Friday, September 24, 2010

plodding along

It's kind of been so hard for me to adjust back into my San Francisco life. On the one hand, it feels great to be back. It feels great to see my friends here, especially the SF BFFs, Andrew and Lauren. And for the friends I haven't seen yet, I am looking forward to it. But on the other hand, everything feels funny. I don't think I was quite ready to come back yet.. I didn't feel like I had enough un-interrupted time in Florida. My surgery really took it out of me and there are so many things/people I would have really liked to soak up more while I was there. That being said, I was very blessed to have accomplished all the things I accomplished while I was down there, given the circumstances, and I can't really explain my sadness.

I've cried a lot in the past few months, but the other night was a doozy. I really think that having an animal here to cuddle and take care of, would help me a lot with my loneliness. In order to get approved, I'd have to see a therapist, and get their consent. I feel like I could make a pretty good case though.

I've been going to yoga every week. That's really nice. I might start going twice. And I've been trying to meditate more. It really helps in so many ways.

Today I went to see "Never Let Me Go" with Andrew. It was a beautiful film, I would definitely recommend it... but bring tissues, because it is one of the saddest flicks I've seen in a long time. Superb acting! Carey Mulligan is absolutely fabulous. And I love her hair!!

I've been watching a lot of stand up comedy. I'm going to start writing some acts here soon I think, Andrew said that by next summer I will be doing open mic nights. We'll see how that goes- I nearly had a heart attack the other day, when I had to sing in front of the class.

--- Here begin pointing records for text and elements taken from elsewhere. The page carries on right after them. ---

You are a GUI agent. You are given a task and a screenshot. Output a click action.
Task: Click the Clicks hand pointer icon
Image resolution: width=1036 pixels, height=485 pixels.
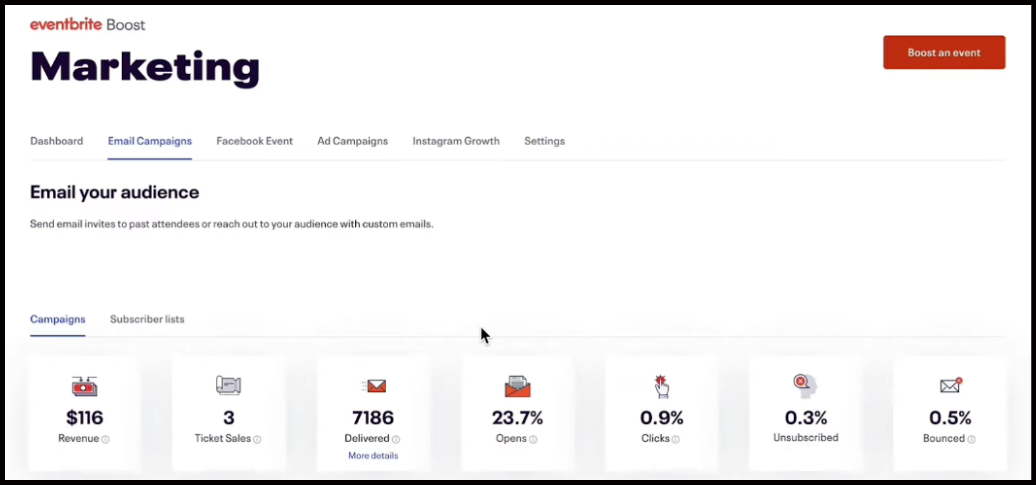661,386
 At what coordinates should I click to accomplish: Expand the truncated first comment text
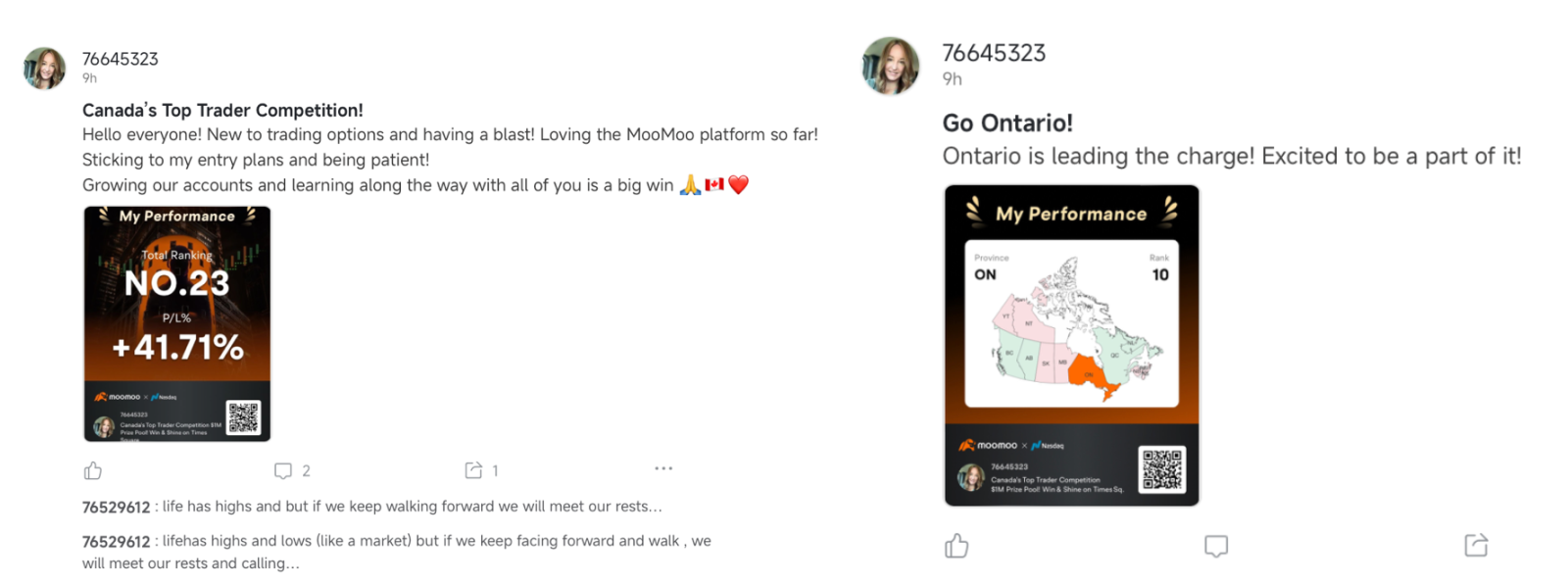pos(413,507)
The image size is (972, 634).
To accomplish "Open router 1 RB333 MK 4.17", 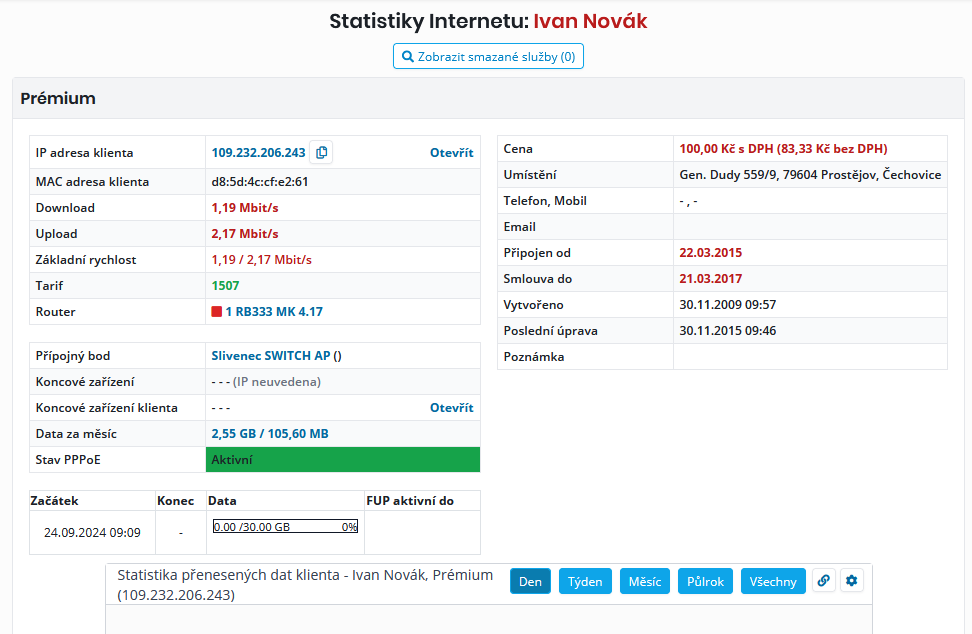I will tap(273, 312).
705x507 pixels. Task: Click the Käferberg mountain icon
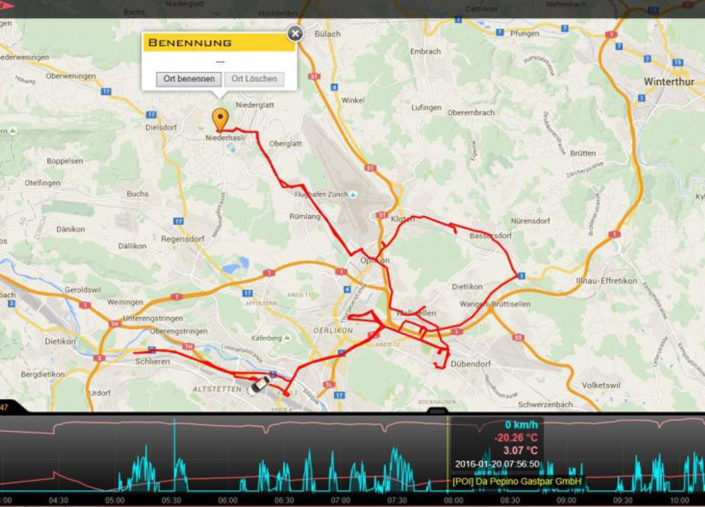[x=287, y=338]
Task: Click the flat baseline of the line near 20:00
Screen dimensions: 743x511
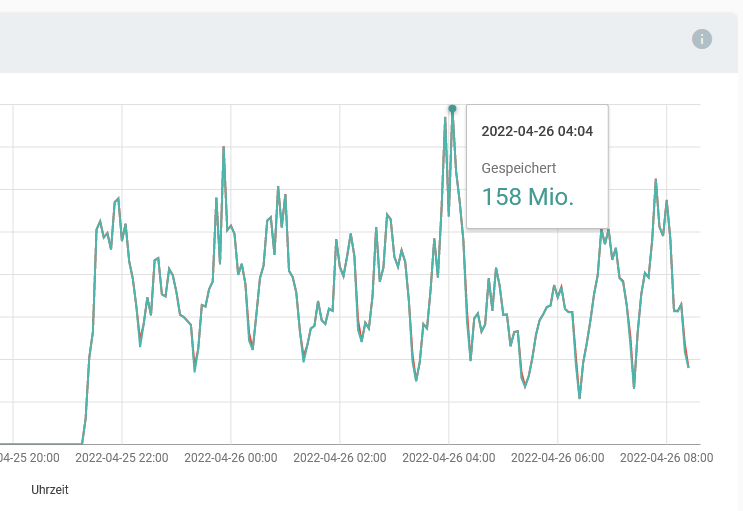Action: point(40,443)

Tonight I had a lovely dinner at a small chinese place, with the sweetest asian staff ever. They comped my pot stickers, because they said that my meal took too long to come out, which it didn't. And their tea was just delightful.

Tuesday, September 21, 2010

Back from my hole x2

My world is falling apart around me.

I still retain that I love everyone and everything, and that I am extremely blessed.


More later... and I am very much looking forward to scrolling back through all the posts I've missed from you lovelies.